La tesi dell’epoca era questa. In sostanza il benessere (il «comfort») induce le persone a non riprodursi per non dover rinunciare – neanche a una minima parte – del  suddetto benessere. Nessuna responsabilità. Solo godimento materiale. Danzi analizza la – già all’epoca – preoccupante  situazione demografica europea concludendo:

“Vedranno i figli dei figli i cieli fatti oscuri da centinaia di migliaia di velivoli recanti verso i luoghi dei popoli vecchi nuove migrazioni di popoli giovani? Fiumi di carne umana strariperanno dai lontani alvei, volgendosi all’occidente crepuscolare? L’Europa sprofonderà nella notte? Strani uomini giungeranno a colonizzare le terre ingrassate da tanta morte?”.

Tra gli anni Venti e Trenta del Novecento si preconizzava già la sostituzione etnica. Nessun complottismo. Solo numeri.

Terzo e ultimo testo da segnalare, pubblicato nel 1936, è La politica sociale del Fascismo pubblicato dal PNF. Lo Stato fascista rimarcava l’importanza della natalità, non solo perché una demografia depressa non consente una «politica di potenza», ma per il semplice fatto – se così si può definire – che  una compressione della natalità, nel lungo periodo, conduce alla morte dei popoli. Nel testo si specifica che «se la diminuzione della mortalità compensa in parte il fenomeno della decrescente natalità e consente ancora per alcuni Paesi un lieve incremento naturale della popolazione, tuttavia è da ritenersi che tale situazione sia transitoria e dovuta soltanto all’attuale favorevole composizione per età della popolazione».

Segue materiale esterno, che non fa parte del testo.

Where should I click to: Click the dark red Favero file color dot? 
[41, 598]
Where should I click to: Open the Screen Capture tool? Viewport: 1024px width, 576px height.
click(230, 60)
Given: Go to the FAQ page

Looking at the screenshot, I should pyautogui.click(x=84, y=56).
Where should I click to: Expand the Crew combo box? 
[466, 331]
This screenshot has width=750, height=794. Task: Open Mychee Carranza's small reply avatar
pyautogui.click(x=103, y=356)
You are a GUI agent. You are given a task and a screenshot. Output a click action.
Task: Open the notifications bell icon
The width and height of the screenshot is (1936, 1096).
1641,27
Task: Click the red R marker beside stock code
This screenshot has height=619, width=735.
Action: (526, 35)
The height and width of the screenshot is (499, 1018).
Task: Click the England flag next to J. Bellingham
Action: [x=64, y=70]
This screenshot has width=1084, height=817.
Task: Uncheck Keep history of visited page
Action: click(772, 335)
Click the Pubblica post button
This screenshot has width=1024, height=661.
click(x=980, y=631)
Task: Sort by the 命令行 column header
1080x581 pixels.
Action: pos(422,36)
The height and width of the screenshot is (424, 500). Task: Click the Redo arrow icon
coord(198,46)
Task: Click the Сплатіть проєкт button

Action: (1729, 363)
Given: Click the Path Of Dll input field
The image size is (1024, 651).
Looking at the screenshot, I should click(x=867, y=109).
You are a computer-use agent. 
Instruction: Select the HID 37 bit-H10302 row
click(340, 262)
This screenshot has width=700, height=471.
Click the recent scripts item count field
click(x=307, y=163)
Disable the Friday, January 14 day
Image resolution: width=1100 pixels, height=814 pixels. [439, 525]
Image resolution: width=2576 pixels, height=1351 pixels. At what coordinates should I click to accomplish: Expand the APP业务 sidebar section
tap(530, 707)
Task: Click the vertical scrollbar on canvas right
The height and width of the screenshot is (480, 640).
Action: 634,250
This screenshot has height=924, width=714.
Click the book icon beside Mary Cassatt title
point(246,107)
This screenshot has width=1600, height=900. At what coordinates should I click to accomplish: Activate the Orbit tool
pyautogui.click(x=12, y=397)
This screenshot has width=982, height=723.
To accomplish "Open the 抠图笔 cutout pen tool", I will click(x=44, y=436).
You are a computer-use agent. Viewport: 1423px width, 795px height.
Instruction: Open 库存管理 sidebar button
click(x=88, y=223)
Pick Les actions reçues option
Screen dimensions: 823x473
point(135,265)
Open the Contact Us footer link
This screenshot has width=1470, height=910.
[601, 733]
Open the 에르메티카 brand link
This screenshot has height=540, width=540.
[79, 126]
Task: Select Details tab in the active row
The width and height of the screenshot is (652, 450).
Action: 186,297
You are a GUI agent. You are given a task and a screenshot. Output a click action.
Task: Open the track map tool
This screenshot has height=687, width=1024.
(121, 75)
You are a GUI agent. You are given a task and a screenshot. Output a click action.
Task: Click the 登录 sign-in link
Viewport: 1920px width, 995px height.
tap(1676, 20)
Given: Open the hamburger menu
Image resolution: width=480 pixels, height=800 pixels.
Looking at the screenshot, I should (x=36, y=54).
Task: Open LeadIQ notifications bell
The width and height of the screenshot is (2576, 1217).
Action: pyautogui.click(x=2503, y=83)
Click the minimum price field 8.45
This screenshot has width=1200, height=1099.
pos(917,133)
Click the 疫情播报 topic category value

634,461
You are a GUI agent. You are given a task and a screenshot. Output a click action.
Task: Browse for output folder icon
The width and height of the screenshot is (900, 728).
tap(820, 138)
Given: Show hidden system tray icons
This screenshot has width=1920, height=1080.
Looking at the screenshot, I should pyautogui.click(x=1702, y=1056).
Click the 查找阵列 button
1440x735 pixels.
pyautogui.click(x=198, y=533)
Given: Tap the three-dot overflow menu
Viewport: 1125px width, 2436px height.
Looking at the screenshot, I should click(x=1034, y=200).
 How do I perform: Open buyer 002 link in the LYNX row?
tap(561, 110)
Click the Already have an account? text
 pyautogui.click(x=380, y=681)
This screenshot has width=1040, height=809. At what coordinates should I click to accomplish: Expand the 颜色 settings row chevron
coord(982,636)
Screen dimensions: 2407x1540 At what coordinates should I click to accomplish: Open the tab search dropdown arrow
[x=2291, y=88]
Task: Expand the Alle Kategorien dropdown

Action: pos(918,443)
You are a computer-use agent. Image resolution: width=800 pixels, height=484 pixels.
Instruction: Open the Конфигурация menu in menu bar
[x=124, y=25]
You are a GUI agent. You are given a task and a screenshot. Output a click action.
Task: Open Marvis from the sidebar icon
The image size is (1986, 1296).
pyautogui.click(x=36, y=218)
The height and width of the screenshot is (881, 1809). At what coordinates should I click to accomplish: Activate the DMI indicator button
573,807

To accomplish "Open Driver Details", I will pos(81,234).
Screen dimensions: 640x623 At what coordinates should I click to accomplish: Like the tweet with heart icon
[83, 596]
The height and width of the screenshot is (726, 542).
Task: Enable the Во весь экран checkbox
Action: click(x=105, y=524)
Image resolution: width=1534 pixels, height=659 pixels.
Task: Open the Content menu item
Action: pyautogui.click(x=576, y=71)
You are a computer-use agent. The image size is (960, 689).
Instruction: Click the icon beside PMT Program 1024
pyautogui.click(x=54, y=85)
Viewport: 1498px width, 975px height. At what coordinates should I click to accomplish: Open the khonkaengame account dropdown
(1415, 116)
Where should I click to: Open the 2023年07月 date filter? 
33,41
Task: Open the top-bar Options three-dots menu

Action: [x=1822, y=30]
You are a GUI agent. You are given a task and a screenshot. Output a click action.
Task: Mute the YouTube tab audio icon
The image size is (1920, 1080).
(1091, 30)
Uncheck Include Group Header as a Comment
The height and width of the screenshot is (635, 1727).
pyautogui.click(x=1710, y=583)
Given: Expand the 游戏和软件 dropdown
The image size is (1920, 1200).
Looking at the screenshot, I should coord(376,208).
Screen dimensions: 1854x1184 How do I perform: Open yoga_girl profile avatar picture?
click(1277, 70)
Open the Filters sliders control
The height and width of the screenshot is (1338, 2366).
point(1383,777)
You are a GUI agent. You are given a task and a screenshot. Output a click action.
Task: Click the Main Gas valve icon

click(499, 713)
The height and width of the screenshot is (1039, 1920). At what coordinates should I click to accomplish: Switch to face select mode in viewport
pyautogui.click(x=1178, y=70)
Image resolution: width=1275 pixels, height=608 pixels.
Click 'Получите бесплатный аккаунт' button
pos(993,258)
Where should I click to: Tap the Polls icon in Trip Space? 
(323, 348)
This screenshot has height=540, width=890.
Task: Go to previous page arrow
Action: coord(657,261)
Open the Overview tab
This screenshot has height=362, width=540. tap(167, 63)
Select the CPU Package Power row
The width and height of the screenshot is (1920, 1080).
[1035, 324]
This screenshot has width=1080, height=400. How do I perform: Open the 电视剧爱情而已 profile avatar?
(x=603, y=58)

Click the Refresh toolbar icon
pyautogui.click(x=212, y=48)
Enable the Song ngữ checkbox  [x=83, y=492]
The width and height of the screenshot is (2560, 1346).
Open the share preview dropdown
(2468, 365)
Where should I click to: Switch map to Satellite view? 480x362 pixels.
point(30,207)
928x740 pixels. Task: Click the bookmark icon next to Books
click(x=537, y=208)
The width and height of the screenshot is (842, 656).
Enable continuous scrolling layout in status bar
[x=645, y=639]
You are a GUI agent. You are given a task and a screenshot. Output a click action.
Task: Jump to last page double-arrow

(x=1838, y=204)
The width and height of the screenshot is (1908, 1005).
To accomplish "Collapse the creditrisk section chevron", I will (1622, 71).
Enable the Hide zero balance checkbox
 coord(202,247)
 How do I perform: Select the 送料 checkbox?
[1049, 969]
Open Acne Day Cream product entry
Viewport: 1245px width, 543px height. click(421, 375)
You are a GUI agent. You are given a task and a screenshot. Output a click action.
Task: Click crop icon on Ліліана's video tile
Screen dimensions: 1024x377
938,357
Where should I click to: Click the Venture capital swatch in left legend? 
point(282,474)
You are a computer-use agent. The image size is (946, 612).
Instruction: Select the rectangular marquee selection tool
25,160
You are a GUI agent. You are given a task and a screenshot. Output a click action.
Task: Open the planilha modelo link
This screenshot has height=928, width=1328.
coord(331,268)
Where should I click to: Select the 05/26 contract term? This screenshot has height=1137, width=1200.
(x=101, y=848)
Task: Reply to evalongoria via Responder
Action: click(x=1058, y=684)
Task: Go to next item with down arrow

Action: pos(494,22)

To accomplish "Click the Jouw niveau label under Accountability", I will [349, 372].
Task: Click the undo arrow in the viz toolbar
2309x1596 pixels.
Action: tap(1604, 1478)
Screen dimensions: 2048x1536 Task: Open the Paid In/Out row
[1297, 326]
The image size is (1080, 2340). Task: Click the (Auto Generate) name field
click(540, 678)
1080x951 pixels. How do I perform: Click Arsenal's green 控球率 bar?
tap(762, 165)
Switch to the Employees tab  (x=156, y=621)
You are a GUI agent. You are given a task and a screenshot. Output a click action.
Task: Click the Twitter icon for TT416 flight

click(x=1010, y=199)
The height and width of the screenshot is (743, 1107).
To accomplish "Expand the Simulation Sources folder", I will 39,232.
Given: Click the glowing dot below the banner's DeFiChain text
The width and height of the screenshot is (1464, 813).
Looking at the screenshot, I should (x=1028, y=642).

Difatti, quasi 60 anni dopo la pubblicazione di questo documento, nel 1993, in Italia si è registrato per la prima volta un saldo naturale negativo: il numero dei morti ha superato il numero dei nati vivi. Nel corso nel Novecento, la popolazione è aumentata perché si è verificato un abbassamento della mortalità e un aumento dell’aspettativa di vita: le persone vivono più a lungo, in termini assoluti i nati vivi – fatta eccezione per alcuni anni – sono  progressivamente diminuiti.
Basti pensare che durante le due guerre mondiali le donne italiane mettevano al mondo il doppio dei figli di oggi.

Anno Nati vivi Morti Saldo naturale
1915 1.138.000 848.000 +290.000
1916 906.000 894.000 +12.000
1917 735.000 990.000 -255.000
1918 676.000 1.324.000 -648.000
1940 1.040.000 616.000 +424.000
1941 930.000 659.000 +271.000
1942 919.000 704.000 +215.000
1943 890.000 792.000 +98.000
1944 822.000 732.000 +90.000
1945 821.000 645.000 +176.000
2020 404.892 (di cui 59.792 stranieri) 740.317 -335.425
2021 400.249 (di cui 56.926 stranieri) 701.346 -301.097
2022 393.33 (di cui 53.079 stranieri) 715.077 -321.744

Nonostante le politiche a sostegno della famiglia promosse dal fascismo, il tasso di fecondità delle donne italiane continuava progressivamente a diminuire. Il numero medio di figli per donna è passato da 3,74 nel 1922 a 2,37 nel 1945.

Numero medio di figli per donna, 1922-1945

[2 – continua – La prima parte è consultabile cliccando su questo link]

Fonti:

Popolazione residente per sesso, nati vivi, morti, saldo naturale, saldo migratorio, saldo totale e tassi di natalità, mortalità, di crescita naturale e migratorio totale – Anni 1862-2014 ai confini attuali, seriestoriche.istat.it
Storia demografica dell’Italia dall’Unità a oggi, Istat, 7 febbraio 2023
De Rose-Rosina, Introduzione alla demografica. Analisi e interpretazione delle dinamiche di popolazione, EGEA, Milano, 2022.
J.-C. Chesnais, La transition démographique, Paris, Puf, 1986, pp. 294-301.
Danzi-Korherr, Europa senza europei?- Regresso delle nascite: morte dei popoli, Editrice Thule Italia, Roma, 2022
Partito Nazionale Fascista, La politica sociale del fascismo, testi per i corsi di preparazione politica, La libreria dello Stato, anno XIV E. F.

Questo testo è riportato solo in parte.